The opening of bankruptcy proceedings has brought the future of the newspaper in question. The newspaper is published by Politika Novine i Magazini (PNM), jointly owned by Politika a.d. and Moscow’s East Media Group in equal measure. The majority owner of Politika a.d. is the state, whose stock in the company is 31%, whereas the remaining managing rights are exercised though the Pension and Disability Insurance Fund, the Shareholders’ Fund, Elektroprivreda Srbije and other enterprises.

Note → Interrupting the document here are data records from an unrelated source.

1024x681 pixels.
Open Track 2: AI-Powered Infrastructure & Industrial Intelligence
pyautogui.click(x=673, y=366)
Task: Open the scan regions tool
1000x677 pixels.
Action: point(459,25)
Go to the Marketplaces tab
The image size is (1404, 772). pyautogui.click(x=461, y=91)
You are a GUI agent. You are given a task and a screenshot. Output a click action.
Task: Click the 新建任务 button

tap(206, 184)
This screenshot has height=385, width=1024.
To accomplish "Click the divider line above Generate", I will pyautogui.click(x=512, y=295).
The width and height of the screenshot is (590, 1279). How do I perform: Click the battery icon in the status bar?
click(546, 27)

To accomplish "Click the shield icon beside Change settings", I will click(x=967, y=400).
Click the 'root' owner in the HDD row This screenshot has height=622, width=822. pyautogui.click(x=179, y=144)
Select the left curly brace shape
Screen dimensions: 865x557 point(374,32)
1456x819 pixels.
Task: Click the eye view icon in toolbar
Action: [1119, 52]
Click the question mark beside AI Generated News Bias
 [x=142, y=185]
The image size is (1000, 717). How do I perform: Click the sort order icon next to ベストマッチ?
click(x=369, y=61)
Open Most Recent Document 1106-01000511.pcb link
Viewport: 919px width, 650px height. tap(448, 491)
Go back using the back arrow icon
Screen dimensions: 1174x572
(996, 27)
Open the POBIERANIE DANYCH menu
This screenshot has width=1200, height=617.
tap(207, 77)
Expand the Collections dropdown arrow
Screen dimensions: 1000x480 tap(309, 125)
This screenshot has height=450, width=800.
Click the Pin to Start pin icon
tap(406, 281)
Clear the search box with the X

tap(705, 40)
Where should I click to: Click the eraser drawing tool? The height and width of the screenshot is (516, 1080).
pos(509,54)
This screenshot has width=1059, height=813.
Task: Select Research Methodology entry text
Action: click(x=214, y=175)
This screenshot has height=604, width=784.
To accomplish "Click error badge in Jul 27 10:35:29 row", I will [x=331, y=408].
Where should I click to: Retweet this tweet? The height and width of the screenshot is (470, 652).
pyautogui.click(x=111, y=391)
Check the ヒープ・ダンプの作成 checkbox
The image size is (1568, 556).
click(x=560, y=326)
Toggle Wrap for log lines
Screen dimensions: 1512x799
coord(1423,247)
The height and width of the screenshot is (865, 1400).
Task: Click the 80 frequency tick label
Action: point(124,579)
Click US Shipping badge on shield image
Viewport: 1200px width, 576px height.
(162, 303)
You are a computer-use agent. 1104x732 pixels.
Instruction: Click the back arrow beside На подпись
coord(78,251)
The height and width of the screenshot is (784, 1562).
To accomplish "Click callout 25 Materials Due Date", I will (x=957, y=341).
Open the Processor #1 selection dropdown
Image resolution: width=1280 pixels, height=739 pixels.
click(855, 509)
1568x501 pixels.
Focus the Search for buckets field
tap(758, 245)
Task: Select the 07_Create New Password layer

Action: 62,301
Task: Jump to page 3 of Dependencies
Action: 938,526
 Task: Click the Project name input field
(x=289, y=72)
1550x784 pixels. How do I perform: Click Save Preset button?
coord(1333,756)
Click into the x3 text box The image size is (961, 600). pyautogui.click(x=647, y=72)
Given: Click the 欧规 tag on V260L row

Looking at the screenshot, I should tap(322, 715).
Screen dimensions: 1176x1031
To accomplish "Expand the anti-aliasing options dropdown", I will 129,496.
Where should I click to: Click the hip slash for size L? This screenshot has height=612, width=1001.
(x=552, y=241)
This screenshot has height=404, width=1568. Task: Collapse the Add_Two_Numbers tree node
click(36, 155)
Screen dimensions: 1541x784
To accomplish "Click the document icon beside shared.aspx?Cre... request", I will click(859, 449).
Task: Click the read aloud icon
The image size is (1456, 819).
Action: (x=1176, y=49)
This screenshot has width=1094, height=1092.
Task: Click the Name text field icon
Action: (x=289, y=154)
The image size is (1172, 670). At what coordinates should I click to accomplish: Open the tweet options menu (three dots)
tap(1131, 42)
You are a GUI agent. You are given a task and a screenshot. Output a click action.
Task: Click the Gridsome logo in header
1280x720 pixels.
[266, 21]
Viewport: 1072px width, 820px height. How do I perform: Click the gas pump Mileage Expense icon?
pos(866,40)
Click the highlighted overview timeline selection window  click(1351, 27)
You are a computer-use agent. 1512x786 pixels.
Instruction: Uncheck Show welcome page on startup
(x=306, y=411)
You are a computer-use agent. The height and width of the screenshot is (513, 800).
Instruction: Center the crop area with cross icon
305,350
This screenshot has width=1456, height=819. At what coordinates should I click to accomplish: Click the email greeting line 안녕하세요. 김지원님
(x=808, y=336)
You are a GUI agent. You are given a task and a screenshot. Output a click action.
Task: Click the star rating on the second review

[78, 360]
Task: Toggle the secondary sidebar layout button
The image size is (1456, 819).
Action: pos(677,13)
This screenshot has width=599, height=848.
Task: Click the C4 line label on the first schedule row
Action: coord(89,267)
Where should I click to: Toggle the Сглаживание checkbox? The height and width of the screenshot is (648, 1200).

Now that Politika a.d. is in bankruptcy, there’s a possibility of Politika’s changing ownership. There’s an option, for example, of Politika a.d’s creditors requiring that the enterprise sells its share in PNM and repay its debt from the proceedings. Whether the highest bidder will become the owner will be known if it comes to that, writes Danas, which reminds that the Adria Media Group, that is, the Rodic family, which is behind the Kurir newspaper, has unsuccessfully tried to buy Politika. If the share of Politika a.d. is put up on sale in order to repay the creditors, the Rodic family might legitimately make the highest bid.
Even the state might cite the law and nominally decide that it can’t get involved in the relations between the creditors and the debtor. This would put the Rodic family a step away from fully owning “the oldest newspaper in the Balkans” if the claims are proven to be true that the AMG has an umbrella agreement with the German publishing house Funke, which used to co-own Politika. Namely, the East Media Group bought off the second half of Politika from Funke, but in installments, whereas the agreement is allegedly such that, if East Media starts being late on its payments, Funke has the right to terminate the contract. In that case, the Rodic family would step in. East Media, by the way, is owned by Miroslav Bogicevic.
The Politika newspaper, as Danas writes, has found itself in an extraordinary legal position. One of its owners is in bankruptcy, whereas the other one practically no longer exists (East Media has been erased from the register of legal entities in Moscow). One of its director’s mandate has expired, and the other one is working without a contract.